Eg: The UK GOV encourages civil servants to make use of Futures-Thinking to think through scenarios. Fostering a culture of  indepenent thinking and deeper listening contributes to making public services more relevant (and work at the office more enjoyable!)

Government Agencies or ministers that don’t promote a generative listening culture run the risk of being out of scope and wasting taxpayers’ money.

Non-Governmental Organizations (NGOs) and Activists

When addressing complex social, environmental, cultural and/or technological issues, NGOs and activists need to envision the future and its complexity. Conscious Innovation helps them devise mindful strategies and advocate for preferred futures based on their core values.

Because Conscious Innovation is an approach based on the components of equality and appreciation of differences, NGOs and Activists discover new ways of partnering with governments, businesses, and local communities, to foster scalability (this deserves a page on its own…) and a positive impact. The process of listening generatively to all assumptions also enables them to decide if a partnership is definitely NOT the way forward…)

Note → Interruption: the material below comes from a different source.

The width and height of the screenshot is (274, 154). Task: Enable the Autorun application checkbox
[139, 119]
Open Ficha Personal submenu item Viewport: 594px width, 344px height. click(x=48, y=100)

Importantly, it is an approach that we use to diffuse internal conflicts and miscommunications, especially with dispersed and diverse teams, in a context of underfunding, societal risks and threats to democracies.

Individuals Seeking Personal Growth and Change

Conscious Innovation fosters independent thinking and deep personal reflection. It is a valuable approach to improving rich decision-making skills in individuals and it encourages meaningful changes to one’s way of being in the world.

We exist for ourselves, as ourselves and in a collective context. The inherent focus on self-awareness and the interconnection of society – in its current and possible future states – enables individuals to develop a stronger sense of social responsibility and ethical action.

I hope you can see how Conscious Innovation is attractive to a wide range of individuals, teams and groups, reshaping how problems are approached and needs can be met.

By embracing it, we can grow respectful collaborations and activate meaningful efforts for a more sustainable, equitable, and kinder future.

I look forward to meeting you and your group and listening to you!